(DATA TO PROCESS begins)

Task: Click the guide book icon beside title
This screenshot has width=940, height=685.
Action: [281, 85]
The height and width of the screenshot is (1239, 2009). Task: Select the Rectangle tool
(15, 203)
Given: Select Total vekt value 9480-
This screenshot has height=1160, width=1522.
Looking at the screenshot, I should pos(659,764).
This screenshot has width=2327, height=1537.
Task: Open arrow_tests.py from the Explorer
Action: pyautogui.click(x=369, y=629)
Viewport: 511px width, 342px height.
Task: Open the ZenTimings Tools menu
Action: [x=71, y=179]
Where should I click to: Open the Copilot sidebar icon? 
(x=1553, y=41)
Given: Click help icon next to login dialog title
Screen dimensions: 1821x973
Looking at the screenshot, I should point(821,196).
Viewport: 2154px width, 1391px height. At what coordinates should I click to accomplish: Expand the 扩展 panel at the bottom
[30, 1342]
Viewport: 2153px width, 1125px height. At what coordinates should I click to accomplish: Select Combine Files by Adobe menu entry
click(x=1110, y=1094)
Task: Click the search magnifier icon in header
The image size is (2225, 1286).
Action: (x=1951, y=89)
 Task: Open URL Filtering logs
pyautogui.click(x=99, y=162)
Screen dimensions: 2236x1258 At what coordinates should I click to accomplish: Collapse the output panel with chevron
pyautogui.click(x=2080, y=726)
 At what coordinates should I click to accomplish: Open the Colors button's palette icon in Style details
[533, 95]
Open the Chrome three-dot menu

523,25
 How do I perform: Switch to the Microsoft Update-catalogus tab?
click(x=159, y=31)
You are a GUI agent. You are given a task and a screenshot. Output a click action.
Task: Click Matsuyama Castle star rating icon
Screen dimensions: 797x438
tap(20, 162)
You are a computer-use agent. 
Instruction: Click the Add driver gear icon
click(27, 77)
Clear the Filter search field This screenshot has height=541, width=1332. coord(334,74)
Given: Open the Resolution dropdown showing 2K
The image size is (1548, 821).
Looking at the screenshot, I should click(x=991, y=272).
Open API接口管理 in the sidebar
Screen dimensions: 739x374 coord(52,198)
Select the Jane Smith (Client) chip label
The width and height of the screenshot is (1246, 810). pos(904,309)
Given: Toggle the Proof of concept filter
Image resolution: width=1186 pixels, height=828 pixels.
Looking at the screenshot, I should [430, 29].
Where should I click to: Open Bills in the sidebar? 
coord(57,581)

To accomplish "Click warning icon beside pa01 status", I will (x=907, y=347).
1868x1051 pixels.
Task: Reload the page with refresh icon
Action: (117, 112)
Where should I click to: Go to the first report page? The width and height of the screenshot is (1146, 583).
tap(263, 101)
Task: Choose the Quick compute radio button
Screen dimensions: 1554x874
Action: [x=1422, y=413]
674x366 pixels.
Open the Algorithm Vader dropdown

(DATA TO PROCESS ends)

- _PROBLEM DESCRIPTION_
Copy out each line of the data in which the word "dropdown" appears.

- _TASK RESPONSE_
Given: Open the Resolution dropdown showing 2K
Open the Algorithm Vader dropdown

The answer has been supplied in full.